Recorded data

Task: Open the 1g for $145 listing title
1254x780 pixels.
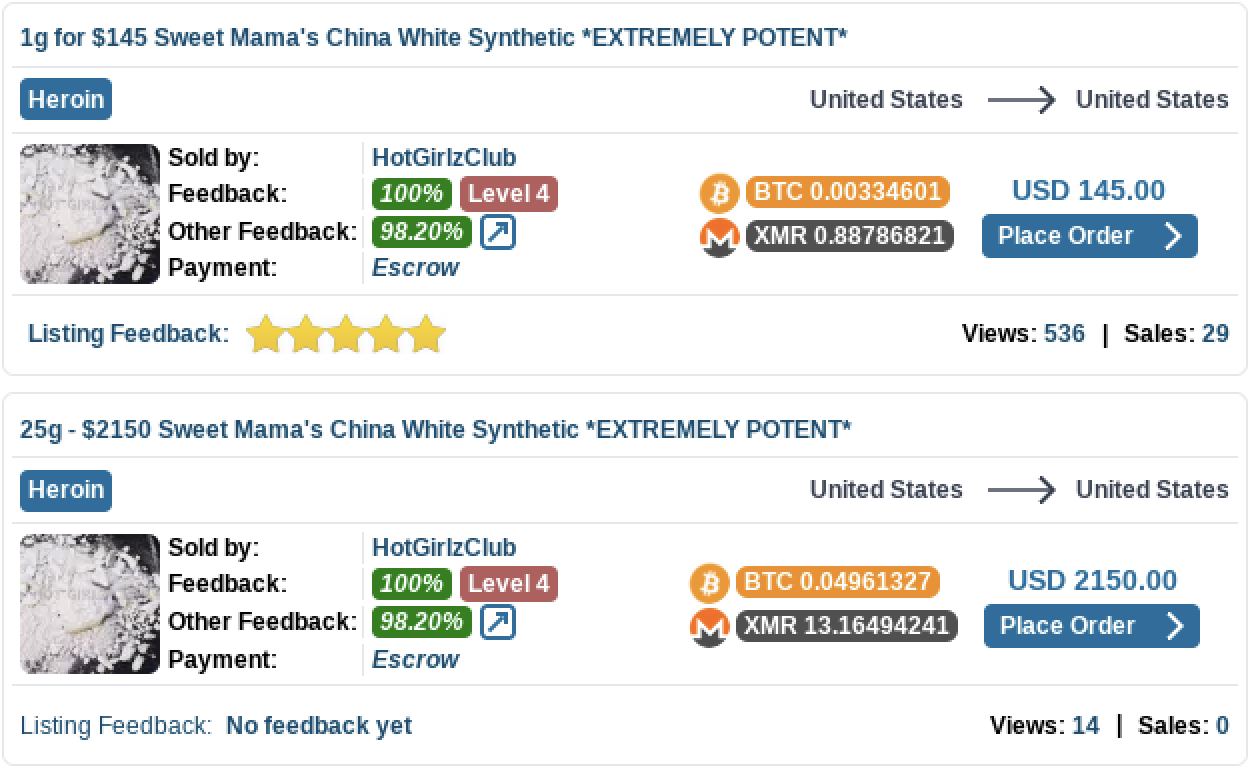Action: coord(434,38)
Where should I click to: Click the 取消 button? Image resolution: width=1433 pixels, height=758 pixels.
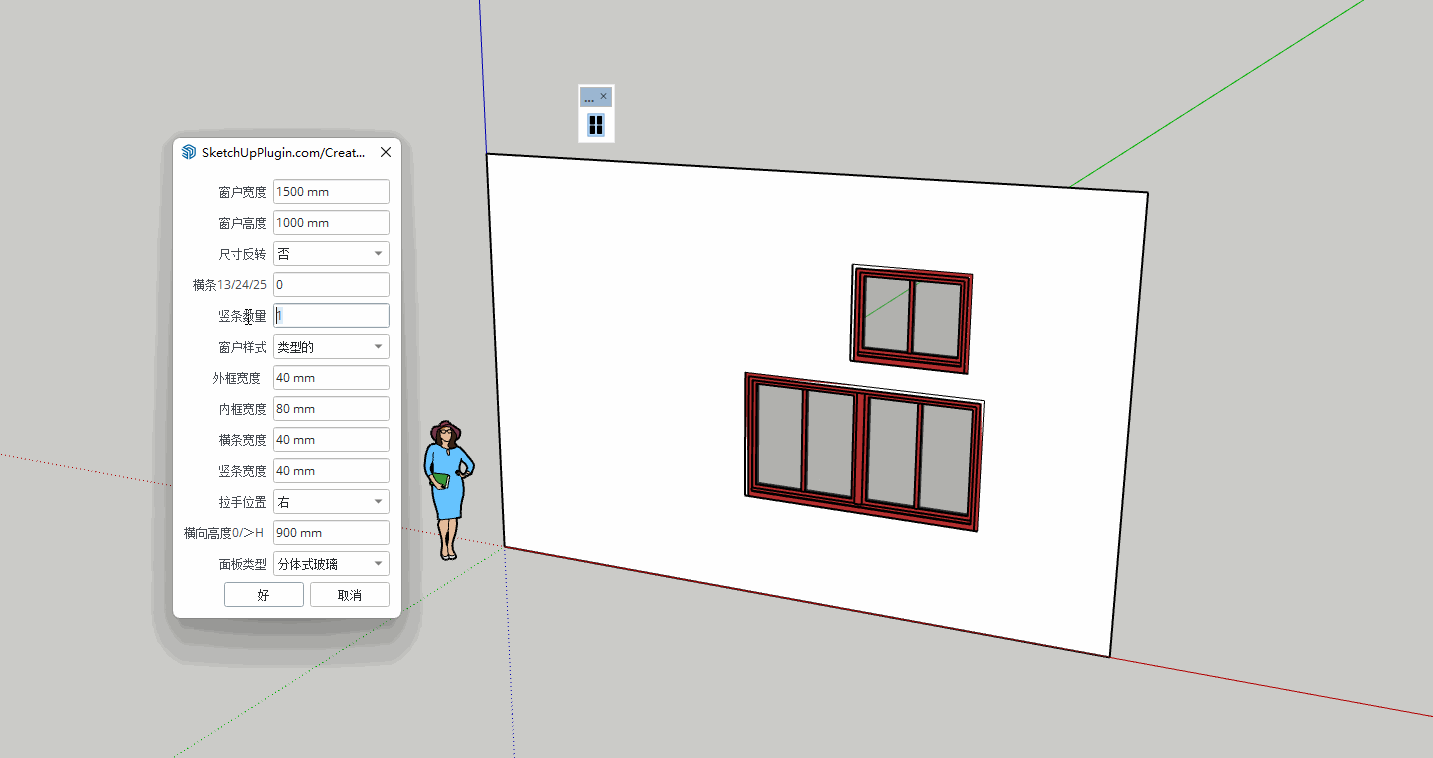349,595
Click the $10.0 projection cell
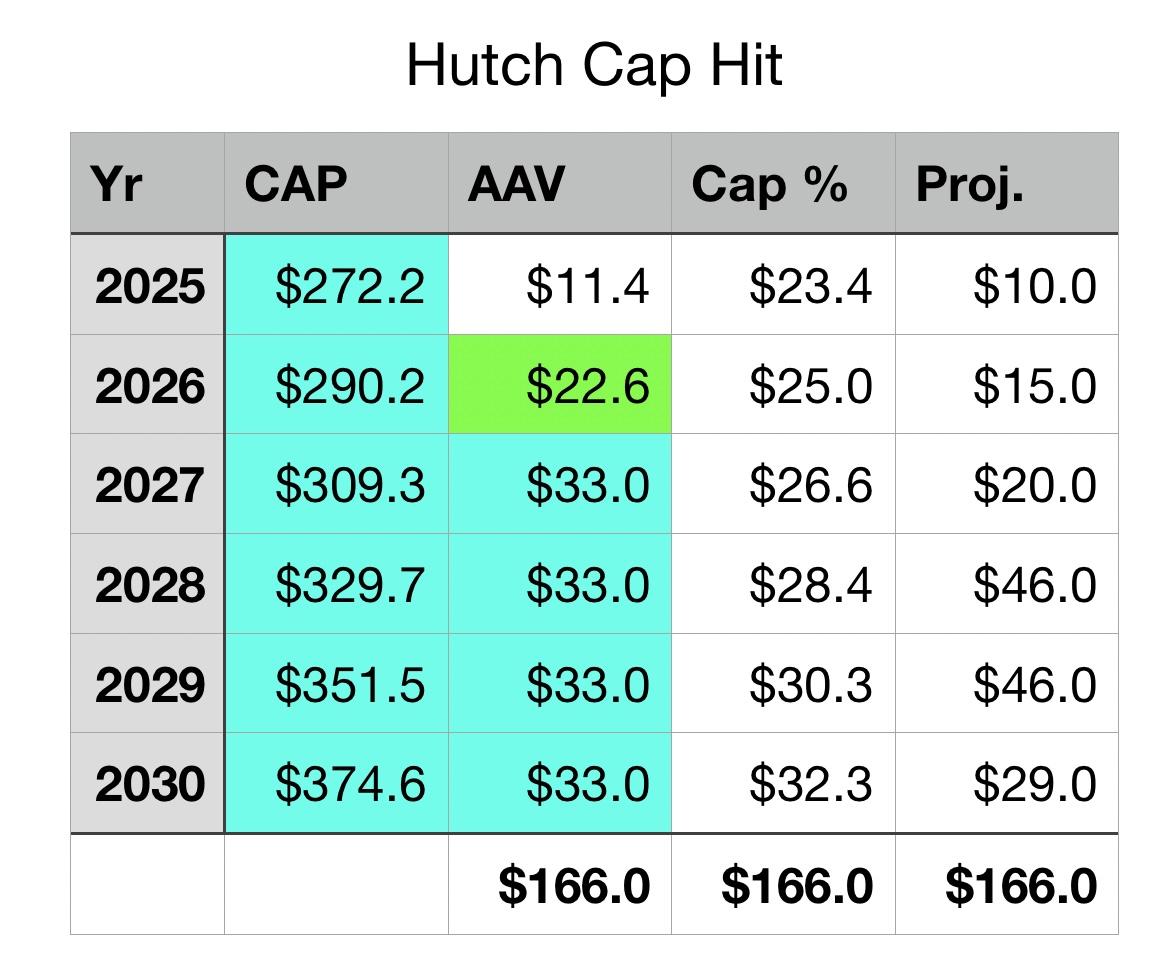Screen dimensions: 1170x970 (1007, 286)
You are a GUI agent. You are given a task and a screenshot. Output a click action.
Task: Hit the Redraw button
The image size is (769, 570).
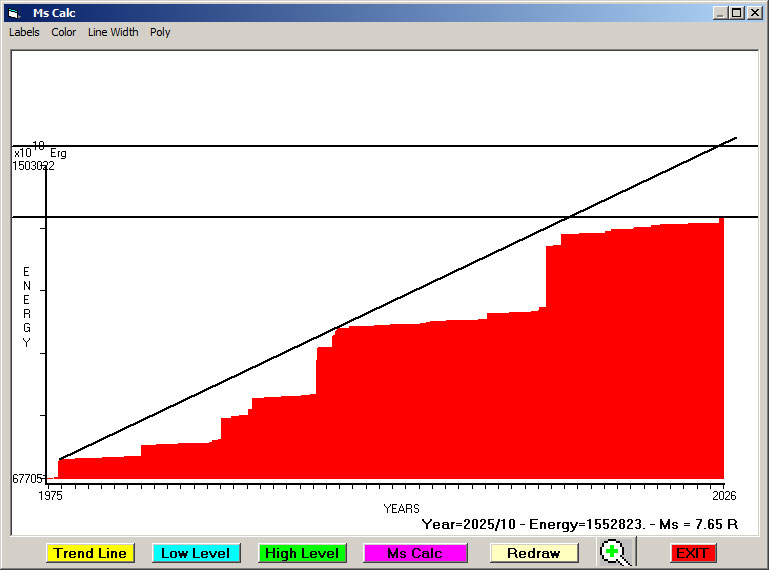click(533, 553)
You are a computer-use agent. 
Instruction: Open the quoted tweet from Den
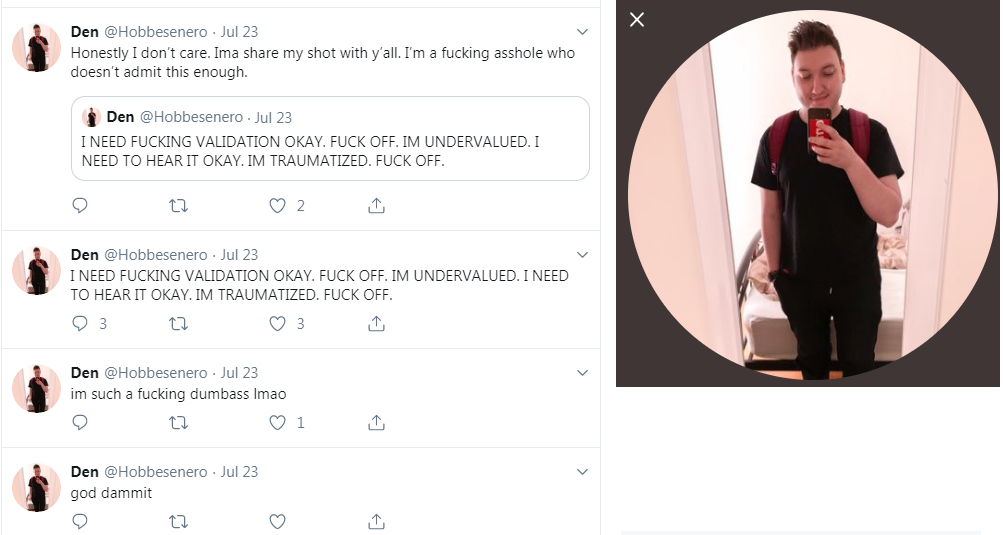[x=330, y=138]
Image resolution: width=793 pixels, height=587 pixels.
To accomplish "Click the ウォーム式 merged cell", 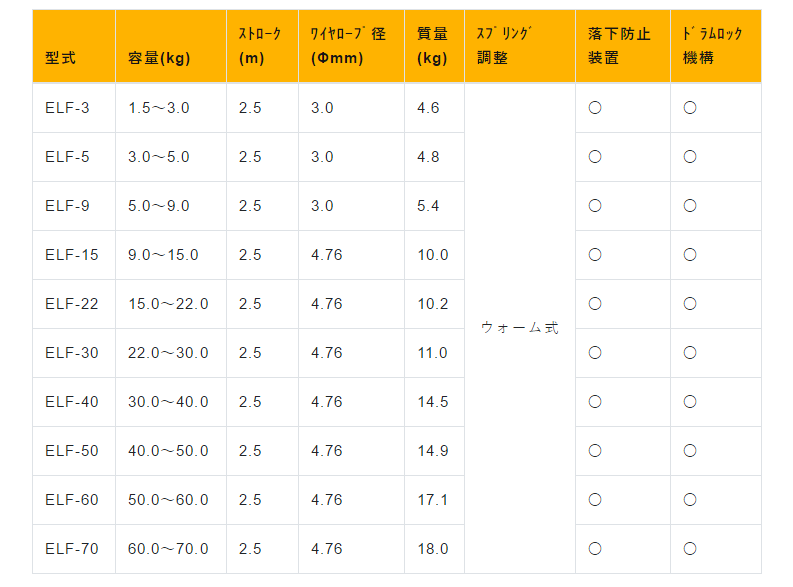I will click(x=520, y=328).
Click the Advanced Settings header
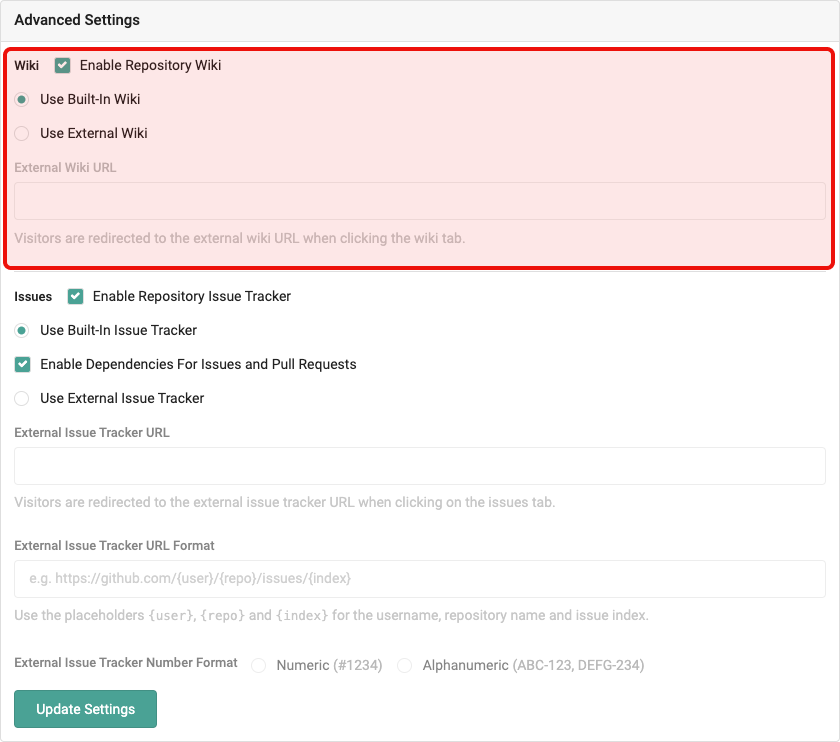The image size is (840, 742). click(x=77, y=20)
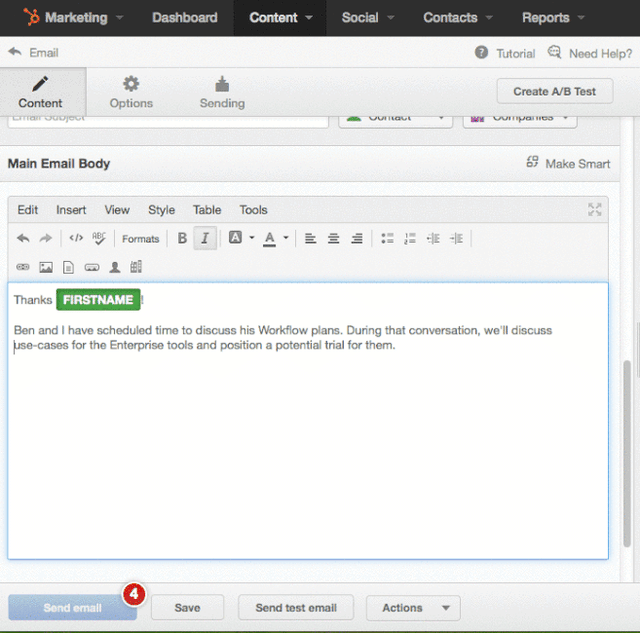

* **Work to complete**
Text only, no pictures: please print exactly the lines above from the line with "Click the $10.0 projection cell" up to and including the line with "Image resolution: width=793", and nothing else.

* **Answer to this problem**
Click the $10.0 projection cell
Screen dimensions: 1170x970 (1007, 286)
You are a GUI agent. You are given a task and a screenshot. Output a click action.
Task: Hit the Redraw button
The image size is (769, 570).
click(533, 553)
You are a computer-use agent. 
Instruction: Open the quoted tweet from Den
[x=330, y=138]
Image resolution: width=793 pixels, height=587 pixels.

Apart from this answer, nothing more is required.